# Extended CQL tutorial for *LTS*

The goal of this tutorial is to introduce users of *LTS* into the use of Corpus Query Language (CQL) when searching testimonies of Holocaust survivors. This tutorial was made by following the tutorial on the website of Sketch Engine and BlackLab Engine. Please bearn in mind that not all functionalities discussed on these websites can be used with LTS. This tutorial contains CQL functionalities that work with *LTS*.

In [3]:
import os,sys,inspect
current_dir = os.path.dirname(os.path.abspath(inspect.getfile(inspect.currentframe())))
parent_dir = os.path.dirname(current_dir)
sys.path.insert(0, parent_dir)
from Utilities import blacklab as bl

## Basic Syntax

To activate a CQL search on LTS, you need to use its special syntax. In CQL every word has to be between a pair of square brackets.

You can search directly for a given word:

```["murderers"]```

In [9]:
query = '["murderers"]'

In [10]:
response = bl.search_blacklab(query,window=10,lemma=False)

Print the first result

In [11]:
print (response[0]['match_word'])

, such a high-cultured people became like barbarians , like murderers , all of them to listen to one man , 


### Attention: the word to be searched for has to be between double quotation marks 

The following query will not produce any result:

```['murderers']```

## Attributes

Attributes on the one hand enable the search for specific type of words. Consider the following example that finds all gerunds:

```[pos="VBG"]```

In [19]:
query = '[pos="VBG"]'

In [20]:
response = bl.search_blacklab(query,window=10,lemma=False)

Print the first result

In [21]:
print (response[0]['match_word'])

INTERVIEWER 1 : We 're going to go back into the past . Where are you 


The attribute we used is *pos* and the value of the attribute is *VBG*. The general pattern is this:

```[attribute="value"]```

The corpus underlying *LTS* has three attributes:
- *pos*: part of speech or grammatical category of a word
-*lemma*: the dictionary form of a word
-*word*: the actual word form 

### The *pos* attribute

This attribute helps define the grammatical category of a word that we are searching for. The grammatical categories are the categories defined by the Penn Treebank and they can be downloaded from here.

### The lemma attribute

This attribute enables the search based on the dictionary form of a word. For instance, the following query finds all occurrences of both *murderer* and *murderers* since the dictionary form is murderer.

```[lemma="murderer"]```

### The *word* attribute

By contrast, the following pattern finds only those occurrences where *murderer* is used in the plural form.

```[word="murderers"]```

### Attention: the default attribute is *word*

If you do not define any attribute then it is taken as the word attribute; the following query is the same as above:

```["murderers"]```

## The combination of attributes

*Murders* might be a verb ("the guard murders someone") or a noun ("Murders often happened"). By combining the *pos* attribute with the *word* attribute you can find these cases.

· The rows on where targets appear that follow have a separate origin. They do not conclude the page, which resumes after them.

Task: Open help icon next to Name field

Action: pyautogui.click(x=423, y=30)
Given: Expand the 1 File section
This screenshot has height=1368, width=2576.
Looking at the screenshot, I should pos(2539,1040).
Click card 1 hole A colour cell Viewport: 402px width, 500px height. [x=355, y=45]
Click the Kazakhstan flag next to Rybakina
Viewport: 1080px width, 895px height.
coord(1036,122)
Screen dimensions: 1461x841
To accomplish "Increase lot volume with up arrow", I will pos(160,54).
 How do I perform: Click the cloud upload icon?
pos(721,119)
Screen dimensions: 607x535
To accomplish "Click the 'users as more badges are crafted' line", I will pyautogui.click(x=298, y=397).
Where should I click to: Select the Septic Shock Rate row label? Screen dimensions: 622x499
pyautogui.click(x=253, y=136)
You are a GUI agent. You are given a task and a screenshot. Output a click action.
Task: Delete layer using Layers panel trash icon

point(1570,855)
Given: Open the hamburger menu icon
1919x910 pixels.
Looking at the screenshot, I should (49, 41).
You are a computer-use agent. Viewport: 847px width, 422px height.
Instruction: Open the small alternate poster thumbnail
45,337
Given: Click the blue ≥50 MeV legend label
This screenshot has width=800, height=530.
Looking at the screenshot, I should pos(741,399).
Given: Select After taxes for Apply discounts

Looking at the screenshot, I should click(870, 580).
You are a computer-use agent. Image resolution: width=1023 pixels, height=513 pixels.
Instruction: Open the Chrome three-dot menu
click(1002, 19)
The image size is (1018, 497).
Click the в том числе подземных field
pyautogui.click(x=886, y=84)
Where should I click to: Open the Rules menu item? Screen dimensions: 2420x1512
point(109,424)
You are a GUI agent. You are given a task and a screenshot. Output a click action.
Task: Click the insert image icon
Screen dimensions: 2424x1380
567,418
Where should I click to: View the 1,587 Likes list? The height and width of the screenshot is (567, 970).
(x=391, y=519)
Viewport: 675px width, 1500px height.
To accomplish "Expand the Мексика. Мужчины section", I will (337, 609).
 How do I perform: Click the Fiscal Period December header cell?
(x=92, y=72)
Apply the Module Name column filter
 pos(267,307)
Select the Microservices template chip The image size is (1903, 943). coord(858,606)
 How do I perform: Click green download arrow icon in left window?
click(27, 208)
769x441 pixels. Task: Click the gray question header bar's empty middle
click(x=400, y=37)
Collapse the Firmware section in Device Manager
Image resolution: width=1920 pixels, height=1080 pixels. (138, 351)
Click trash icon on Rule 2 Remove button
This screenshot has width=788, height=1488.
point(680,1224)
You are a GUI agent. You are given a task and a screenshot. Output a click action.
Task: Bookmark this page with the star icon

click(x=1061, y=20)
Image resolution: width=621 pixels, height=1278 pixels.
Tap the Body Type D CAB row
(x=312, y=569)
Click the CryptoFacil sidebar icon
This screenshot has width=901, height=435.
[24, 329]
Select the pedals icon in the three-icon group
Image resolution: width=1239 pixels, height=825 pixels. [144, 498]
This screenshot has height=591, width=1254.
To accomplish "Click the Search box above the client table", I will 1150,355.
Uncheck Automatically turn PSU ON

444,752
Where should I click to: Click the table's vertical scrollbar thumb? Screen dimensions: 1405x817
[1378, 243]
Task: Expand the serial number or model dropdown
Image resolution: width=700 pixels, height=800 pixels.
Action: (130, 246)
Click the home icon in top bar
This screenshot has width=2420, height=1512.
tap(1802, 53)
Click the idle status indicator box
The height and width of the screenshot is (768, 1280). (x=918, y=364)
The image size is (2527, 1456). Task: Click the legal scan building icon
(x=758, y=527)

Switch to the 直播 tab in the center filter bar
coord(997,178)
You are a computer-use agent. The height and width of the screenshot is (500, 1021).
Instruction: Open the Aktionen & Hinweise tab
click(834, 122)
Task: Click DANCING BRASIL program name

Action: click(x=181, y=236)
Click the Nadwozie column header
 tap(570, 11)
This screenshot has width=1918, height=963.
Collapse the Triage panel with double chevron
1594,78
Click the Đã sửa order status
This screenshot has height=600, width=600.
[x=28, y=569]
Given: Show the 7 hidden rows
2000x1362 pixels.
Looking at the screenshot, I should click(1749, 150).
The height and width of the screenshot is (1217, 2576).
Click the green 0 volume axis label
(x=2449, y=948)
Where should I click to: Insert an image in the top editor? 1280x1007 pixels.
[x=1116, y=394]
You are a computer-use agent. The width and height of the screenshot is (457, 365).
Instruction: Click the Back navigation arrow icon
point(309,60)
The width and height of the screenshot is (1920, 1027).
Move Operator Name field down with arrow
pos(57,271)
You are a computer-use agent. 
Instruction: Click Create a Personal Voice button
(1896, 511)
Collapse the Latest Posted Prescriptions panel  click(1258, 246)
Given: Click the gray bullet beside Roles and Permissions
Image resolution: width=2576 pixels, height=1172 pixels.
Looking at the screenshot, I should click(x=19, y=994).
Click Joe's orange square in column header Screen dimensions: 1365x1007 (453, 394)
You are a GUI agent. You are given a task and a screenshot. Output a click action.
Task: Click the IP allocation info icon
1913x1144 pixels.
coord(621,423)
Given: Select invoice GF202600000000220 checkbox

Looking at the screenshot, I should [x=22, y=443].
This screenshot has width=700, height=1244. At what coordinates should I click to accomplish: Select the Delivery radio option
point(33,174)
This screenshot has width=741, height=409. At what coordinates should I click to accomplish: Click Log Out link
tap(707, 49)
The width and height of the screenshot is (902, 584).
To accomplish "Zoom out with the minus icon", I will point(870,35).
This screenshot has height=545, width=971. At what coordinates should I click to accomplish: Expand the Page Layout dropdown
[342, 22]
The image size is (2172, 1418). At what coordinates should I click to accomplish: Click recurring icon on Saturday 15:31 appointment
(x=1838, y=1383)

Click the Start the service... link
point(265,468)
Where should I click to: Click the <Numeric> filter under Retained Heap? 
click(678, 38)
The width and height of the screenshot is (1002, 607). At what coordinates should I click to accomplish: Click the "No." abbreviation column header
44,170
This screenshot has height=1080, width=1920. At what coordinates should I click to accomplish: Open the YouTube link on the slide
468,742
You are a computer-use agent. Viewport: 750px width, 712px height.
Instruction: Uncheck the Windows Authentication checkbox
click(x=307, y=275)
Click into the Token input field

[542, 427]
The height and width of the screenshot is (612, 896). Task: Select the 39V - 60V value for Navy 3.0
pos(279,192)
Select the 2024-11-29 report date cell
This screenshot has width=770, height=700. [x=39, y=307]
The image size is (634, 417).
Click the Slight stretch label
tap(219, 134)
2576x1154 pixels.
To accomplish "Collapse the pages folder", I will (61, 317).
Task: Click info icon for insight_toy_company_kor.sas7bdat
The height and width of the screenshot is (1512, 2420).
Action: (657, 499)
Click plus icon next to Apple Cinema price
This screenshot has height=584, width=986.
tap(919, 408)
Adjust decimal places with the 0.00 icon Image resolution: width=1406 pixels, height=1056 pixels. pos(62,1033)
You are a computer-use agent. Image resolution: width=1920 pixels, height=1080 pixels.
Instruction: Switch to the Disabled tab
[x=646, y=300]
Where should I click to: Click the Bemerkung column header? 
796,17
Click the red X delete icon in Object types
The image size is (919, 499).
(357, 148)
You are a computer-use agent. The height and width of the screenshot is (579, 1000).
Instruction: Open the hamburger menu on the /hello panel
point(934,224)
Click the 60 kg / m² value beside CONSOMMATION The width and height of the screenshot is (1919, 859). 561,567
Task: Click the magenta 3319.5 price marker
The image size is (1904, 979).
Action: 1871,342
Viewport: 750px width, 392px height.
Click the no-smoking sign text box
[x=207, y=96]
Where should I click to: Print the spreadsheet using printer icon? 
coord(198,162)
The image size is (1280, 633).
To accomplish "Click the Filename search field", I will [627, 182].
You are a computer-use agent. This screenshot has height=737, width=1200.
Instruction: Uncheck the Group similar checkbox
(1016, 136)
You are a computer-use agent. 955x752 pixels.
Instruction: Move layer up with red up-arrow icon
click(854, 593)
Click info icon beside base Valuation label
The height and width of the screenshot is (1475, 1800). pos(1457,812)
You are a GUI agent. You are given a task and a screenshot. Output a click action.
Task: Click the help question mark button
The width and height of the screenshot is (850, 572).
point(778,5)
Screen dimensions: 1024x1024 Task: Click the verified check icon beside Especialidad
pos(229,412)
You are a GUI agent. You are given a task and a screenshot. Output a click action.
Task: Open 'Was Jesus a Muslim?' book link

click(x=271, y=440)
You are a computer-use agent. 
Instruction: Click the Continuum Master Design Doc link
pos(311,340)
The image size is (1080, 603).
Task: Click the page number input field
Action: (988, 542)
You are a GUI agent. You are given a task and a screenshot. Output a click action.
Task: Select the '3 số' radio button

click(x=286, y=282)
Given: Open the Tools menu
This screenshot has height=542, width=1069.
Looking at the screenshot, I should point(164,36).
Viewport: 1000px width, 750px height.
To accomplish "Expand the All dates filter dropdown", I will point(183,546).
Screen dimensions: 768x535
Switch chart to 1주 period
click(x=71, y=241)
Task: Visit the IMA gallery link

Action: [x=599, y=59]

```[pos="NNS" & word="murders"]```

In [45]:
query = '[pos="NNS" & word="murders"]'

In [46]:
response = bl.search_blacklab(query,window=10,lemma=False)

Print the first result

In [47]:
print (response[0]['match_word'])

the lagers in order to become -- there have been murders . One case , one guy , you know , 


Different attributes of the same word have to be between the same square brackets and they can be combined with the following boolean operators:

-& (ampersand) = AND

-| (pipe) = OR

-! (exclamation mark) = NOT

## The use of regular expression like syntax to define attributes

In [None]:
When defining an attribute value, you can use regular expression like syntax.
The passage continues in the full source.